The NRC has held several meetings and workshops over the past three years to gather information and discuss the issues with industry representatives. In January 2023, NRC staff released a draft assessment recommending the hybrid approach based on 10 CFR 30. Exactly what this will look like is not yet clear, but the fusion industry is cautiously optimistic.

Meanwhile, the UKAEA is a few steps ahead of the NRC. In June 2022, the UK government announced that pilot FPPs in the UK will be regulated under the existing framework for fusion research facilities, such as JET, rather than under regulations for fission plants. The actual regulations will be developed via engagement with the industry over the next two to three years.
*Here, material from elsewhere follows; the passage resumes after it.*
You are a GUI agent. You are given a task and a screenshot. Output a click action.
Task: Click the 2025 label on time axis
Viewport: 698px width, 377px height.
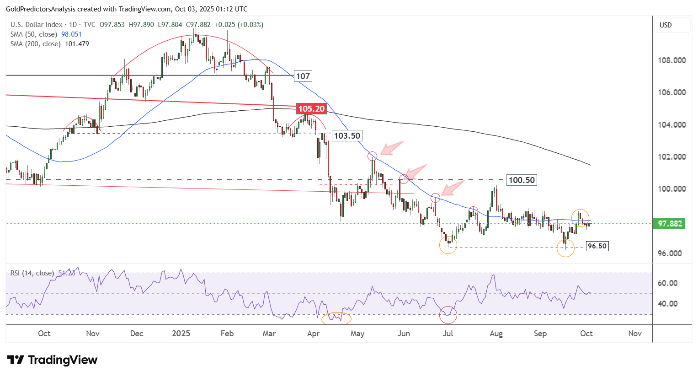[181, 334]
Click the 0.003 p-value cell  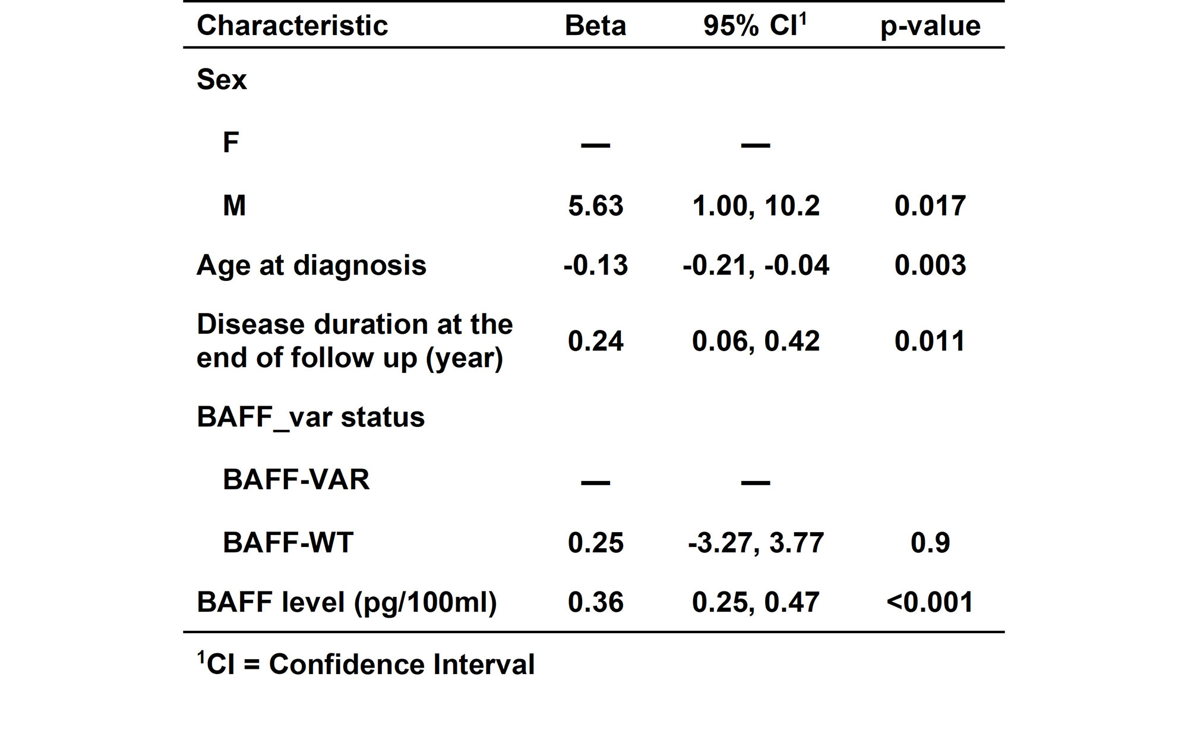[930, 265]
ITER Advances—and Setbacks

The massive ITER experiment under construction in southern France was envisioned as the first fusion device to achieve net energy. Whether or not one of the private fusion companies gets there first, ITER will be a critical resource for fusion research at reactor scale. Major construction has continued, with several key milestones reached, and important components successfully completed and delivered.

These include several sections of the main vacuum vessel that will contain the fusion plasma, and two of the six modules for the Central Solenoid (CS), the massive electromagnet that will power the fusion reaction. The CS is being manufactured by General Atomics, and the last of six modules should be completed within the next year.
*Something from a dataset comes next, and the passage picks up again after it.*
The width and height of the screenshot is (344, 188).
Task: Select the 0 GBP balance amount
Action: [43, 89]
Unfortunately, there have also been key setbacks. The COVID-19 pandemic caused a significant slowdown in both site construction and component manufacturing for over a year. Then, in January 2022, the French Nuclear Safety Authority (ASN) ordered a halt to assembly of the vacuum vessel after finding weld defects in the two sections that had been delivered up to that point (Figure 5). Further investigation determined that they had been damaged during shipment from South Korea. In addition, ASN found that the radiation shielding around the vessel was inadequate, and a correction could cause the vessel to exceed the design weight of the building foundation.

5. The first of nine sections of the massive vacuum vessel that will contain the fusion plasma in the ITER machine was delivered in late 2020. In early 2022, welding defects were discovered that halted further assembly. Courtesy ITER

First plasma operations at ITER were once planned for 2025. Italian scientist Pietro Barabaschi, who became ITER director-general in 2022 after the death of Bernard Bigot, told French media in January 2023 that start-up has likely slipped by a year or more. However, Barabaschi also said he believed the lost time could be made up, and full operations could still begin in 2035 as scheduled.

Future Outlook

The significant increase in public and private investment in fusion energy, as well as the recent scientific and technical advances, have reset expectations for many industry observers. The large number of projects working in parallel suggest that net energy could potentially be achieved via magnetic fusion in the late 2020s, which would conveniently coincide with the forthcoming NRC regulatory framework. Should that occur, it is likely that funding will be available for the first FPPs, which could come online as soon as the early 2030s.

Thomas W. Overton is senior strategic development specialist with General Atomics in San Diego, California.